**Exercise aim:** Quote every line below exactly and skip any picture.

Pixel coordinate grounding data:
=-=-=-=-=
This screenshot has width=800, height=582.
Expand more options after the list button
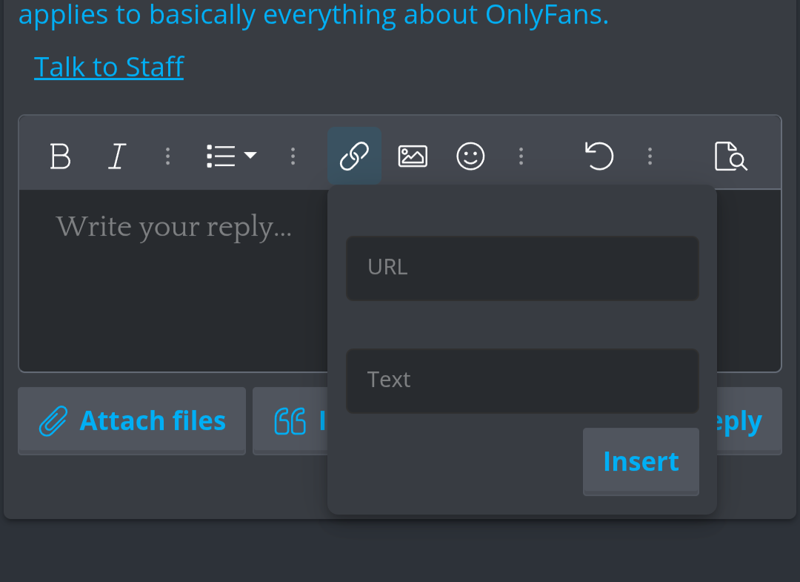point(293,156)
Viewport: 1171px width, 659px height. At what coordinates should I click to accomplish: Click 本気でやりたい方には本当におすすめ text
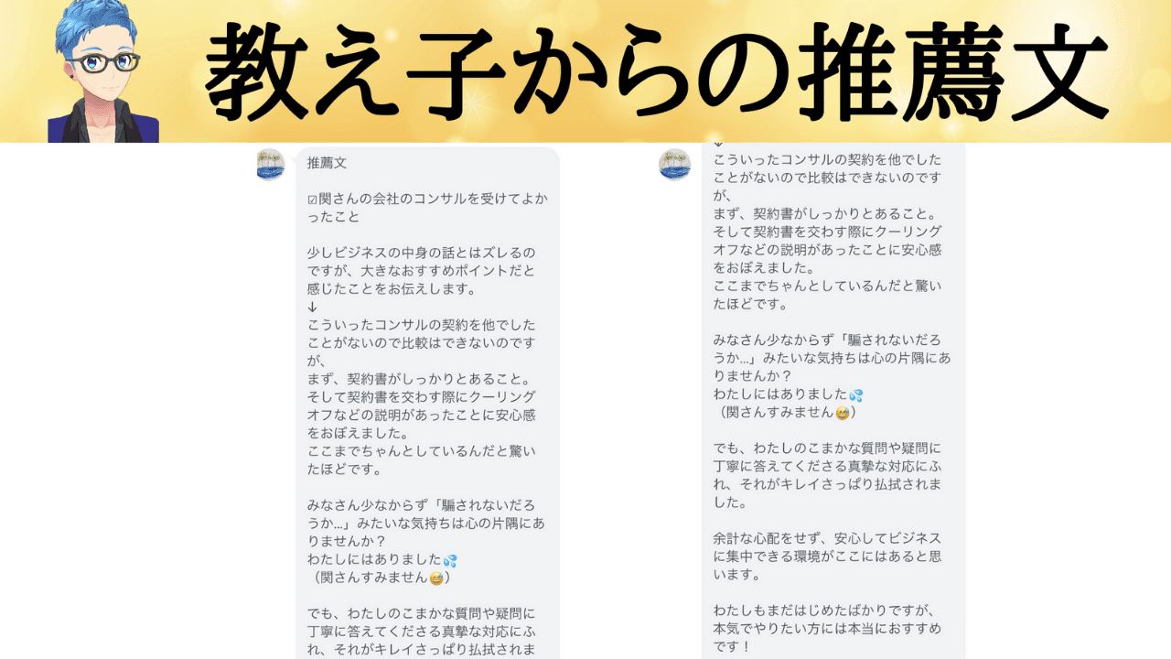pos(827,630)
=-=-=-=-=
**Written response:**
This screenshot has width=800, height=582.
Expand more options after the list button
point(293,156)
Viewport: 1171px width, 659px height. At what coordinates should I click to accomplish: Click 本気でやりたい方には本当におすすめ text
pos(827,630)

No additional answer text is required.